REQUIRED TASK: Copy the data below word for word, keeping every line as it appears.

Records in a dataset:
==========

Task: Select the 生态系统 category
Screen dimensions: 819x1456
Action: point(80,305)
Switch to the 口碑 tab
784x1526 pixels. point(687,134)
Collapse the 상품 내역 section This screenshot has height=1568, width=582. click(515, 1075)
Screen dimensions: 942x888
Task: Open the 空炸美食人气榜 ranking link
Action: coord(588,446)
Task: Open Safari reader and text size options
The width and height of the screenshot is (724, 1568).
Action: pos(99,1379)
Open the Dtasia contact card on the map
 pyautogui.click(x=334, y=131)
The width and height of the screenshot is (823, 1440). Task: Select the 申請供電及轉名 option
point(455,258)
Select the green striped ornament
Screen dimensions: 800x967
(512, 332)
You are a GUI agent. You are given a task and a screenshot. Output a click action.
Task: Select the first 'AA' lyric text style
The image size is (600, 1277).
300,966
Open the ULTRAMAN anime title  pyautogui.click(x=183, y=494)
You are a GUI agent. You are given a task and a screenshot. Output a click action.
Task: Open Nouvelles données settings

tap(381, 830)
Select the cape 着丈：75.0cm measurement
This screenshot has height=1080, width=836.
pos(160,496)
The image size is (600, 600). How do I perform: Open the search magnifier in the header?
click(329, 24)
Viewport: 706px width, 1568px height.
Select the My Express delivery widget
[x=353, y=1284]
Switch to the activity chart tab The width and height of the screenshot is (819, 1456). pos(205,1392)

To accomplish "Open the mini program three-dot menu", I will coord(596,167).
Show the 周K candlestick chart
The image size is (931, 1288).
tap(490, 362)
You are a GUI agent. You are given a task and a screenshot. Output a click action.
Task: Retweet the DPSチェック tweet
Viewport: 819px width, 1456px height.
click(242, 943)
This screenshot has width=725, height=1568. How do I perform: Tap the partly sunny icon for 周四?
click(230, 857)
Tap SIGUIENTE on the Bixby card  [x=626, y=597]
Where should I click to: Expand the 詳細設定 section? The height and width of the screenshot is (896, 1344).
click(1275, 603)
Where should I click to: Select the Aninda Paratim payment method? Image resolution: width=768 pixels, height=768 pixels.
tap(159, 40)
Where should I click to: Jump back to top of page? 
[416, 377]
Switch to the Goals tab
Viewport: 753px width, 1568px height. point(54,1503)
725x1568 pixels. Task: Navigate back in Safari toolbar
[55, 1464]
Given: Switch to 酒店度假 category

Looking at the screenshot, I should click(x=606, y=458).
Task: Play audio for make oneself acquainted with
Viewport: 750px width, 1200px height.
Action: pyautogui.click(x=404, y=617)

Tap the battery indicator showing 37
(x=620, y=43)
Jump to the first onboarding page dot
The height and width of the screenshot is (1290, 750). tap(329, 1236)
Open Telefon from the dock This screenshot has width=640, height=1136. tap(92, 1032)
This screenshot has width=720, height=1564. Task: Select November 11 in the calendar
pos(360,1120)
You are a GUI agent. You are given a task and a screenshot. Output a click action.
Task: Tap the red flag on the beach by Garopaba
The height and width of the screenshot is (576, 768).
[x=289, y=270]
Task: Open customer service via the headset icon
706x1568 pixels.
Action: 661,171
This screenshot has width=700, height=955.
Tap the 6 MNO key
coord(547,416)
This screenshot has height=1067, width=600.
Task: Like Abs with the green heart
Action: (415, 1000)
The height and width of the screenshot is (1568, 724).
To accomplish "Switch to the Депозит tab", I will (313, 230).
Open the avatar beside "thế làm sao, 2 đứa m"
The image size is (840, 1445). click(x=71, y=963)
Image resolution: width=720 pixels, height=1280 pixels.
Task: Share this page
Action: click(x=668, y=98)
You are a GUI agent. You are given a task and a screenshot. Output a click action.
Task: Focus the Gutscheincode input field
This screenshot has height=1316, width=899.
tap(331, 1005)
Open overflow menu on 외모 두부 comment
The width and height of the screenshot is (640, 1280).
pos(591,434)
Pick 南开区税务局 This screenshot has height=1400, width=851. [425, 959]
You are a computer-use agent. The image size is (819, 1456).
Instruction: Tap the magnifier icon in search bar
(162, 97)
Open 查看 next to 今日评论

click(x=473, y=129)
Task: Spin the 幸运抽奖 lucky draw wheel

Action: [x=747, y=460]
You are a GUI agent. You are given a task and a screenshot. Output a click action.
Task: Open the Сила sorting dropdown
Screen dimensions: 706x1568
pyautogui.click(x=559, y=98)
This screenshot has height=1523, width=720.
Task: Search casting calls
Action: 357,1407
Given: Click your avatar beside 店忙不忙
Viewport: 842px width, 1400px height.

==========

CORRECT ANSWER:
Task: Select the 生态系统 category
Screen dimensions: 819x1456
Action: point(80,305)
Switch to the 口碑 tab
784x1526 pixels. point(687,134)
Collapse the 상품 내역 section This screenshot has height=1568, width=582. click(515, 1075)
Screen dimensions: 942x888
Task: Open the 空炸美食人气榜 ranking link
Action: coord(588,446)
Task: Open Safari reader and text size options
The width and height of the screenshot is (724, 1568).
Action: pos(99,1379)
Open the Dtasia contact card on the map
 pyautogui.click(x=334, y=131)
The width and height of the screenshot is (823, 1440). Task: Select the 申請供電及轉名 option
point(455,258)
Select the green striped ornament
Screen dimensions: 800x967
(512, 332)
You are a GUI agent. You are given a task and a screenshot. Output a click action.
Task: Select the first 'AA' lyric text style
The image size is (600, 1277).
300,966
Open the ULTRAMAN anime title  pyautogui.click(x=183, y=494)
You are a GUI agent. You are given a task and a screenshot. Output a click action.
Task: Open Nouvelles données settings

tap(381, 830)
Select the cape 着丈：75.0cm measurement
This screenshot has height=1080, width=836.
pos(160,496)
The image size is (600, 600). How do I perform: Open the search magnifier in the header?
click(329, 24)
Viewport: 706px width, 1568px height.
Select the My Express delivery widget
[x=353, y=1284]
Switch to the activity chart tab The width and height of the screenshot is (819, 1456). pos(205,1392)

To accomplish "Open the mini program three-dot menu", I will coord(596,167).
Show the 周K candlestick chart
The image size is (931, 1288).
tap(490, 362)
You are a GUI agent. You are given a task and a screenshot. Output a click action.
Task: Retweet the DPSチェック tweet
Viewport: 819px width, 1456px height.
click(242, 943)
This screenshot has width=725, height=1568. How do I perform: Tap the partly sunny icon for 周四?
click(230, 857)
Tap SIGUIENTE on the Bixby card  [x=626, y=597]
Where should I click to: Expand the 詳細設定 section? The height and width of the screenshot is (896, 1344).
click(1275, 603)
Where should I click to: Select the Aninda Paratim payment method? Image resolution: width=768 pixels, height=768 pixels.
tap(159, 40)
Where should I click to: Jump back to top of page? 
[416, 377]
Switch to the Goals tab
Viewport: 753px width, 1568px height. point(54,1503)
725x1568 pixels. Task: Navigate back in Safari toolbar
[55, 1464]
Given: Switch to 酒店度假 category

Looking at the screenshot, I should click(x=606, y=458).
Task: Play audio for make oneself acquainted with
Viewport: 750px width, 1200px height.
Action: pyautogui.click(x=404, y=617)

Tap the battery indicator showing 37
(x=620, y=43)
Jump to the first onboarding page dot
The height and width of the screenshot is (1290, 750). tap(329, 1236)
Open Telefon from the dock This screenshot has width=640, height=1136. tap(92, 1032)
This screenshot has width=720, height=1564. Task: Select November 11 in the calendar
pos(360,1120)
You are a GUI agent. You are given a task and a screenshot. Output a click action.
Task: Tap the red flag on the beach by Garopaba
The height and width of the screenshot is (576, 768).
[x=289, y=270]
Task: Open customer service via the headset icon
706x1568 pixels.
Action: 661,171
This screenshot has width=700, height=955.
Tap the 6 MNO key
coord(547,416)
This screenshot has height=1067, width=600.
Task: Like Abs with the green heart
Action: (415, 1000)
The height and width of the screenshot is (1568, 724).
To accomplish "Switch to the Депозит tab", I will (313, 230).
Open the avatar beside "thế làm sao, 2 đứa m"
The image size is (840, 1445). click(x=71, y=963)
Image resolution: width=720 pixels, height=1280 pixels.
Task: Share this page
Action: click(x=668, y=98)
You are a GUI agent. You are given a task and a screenshot. Output a click action.
Task: Focus the Gutscheincode input field
This screenshot has height=1316, width=899.
tap(331, 1005)
Open overflow menu on 외모 두부 comment
The width and height of the screenshot is (640, 1280).
pos(591,434)
Pick 南开区税务局 This screenshot has height=1400, width=851. [425, 959]
You are a computer-use agent. The image size is (819, 1456).
Instruction: Tap the magnifier icon in search bar
(162, 97)
Open 查看 next to 今日评论

click(x=473, y=129)
Task: Spin the 幸运抽奖 lucky draw wheel

Action: [x=747, y=460]
You are a GUI agent. You are given a task and a screenshot. Output a click action.
Task: Open the Сила sorting dropdown
Screen dimensions: 706x1568
pyautogui.click(x=559, y=98)
This screenshot has height=1523, width=720.
Task: Search casting calls
Action: 357,1407
Given: Click your avatar beside 店忙不忙
Viewport: 842px width, 1400px height.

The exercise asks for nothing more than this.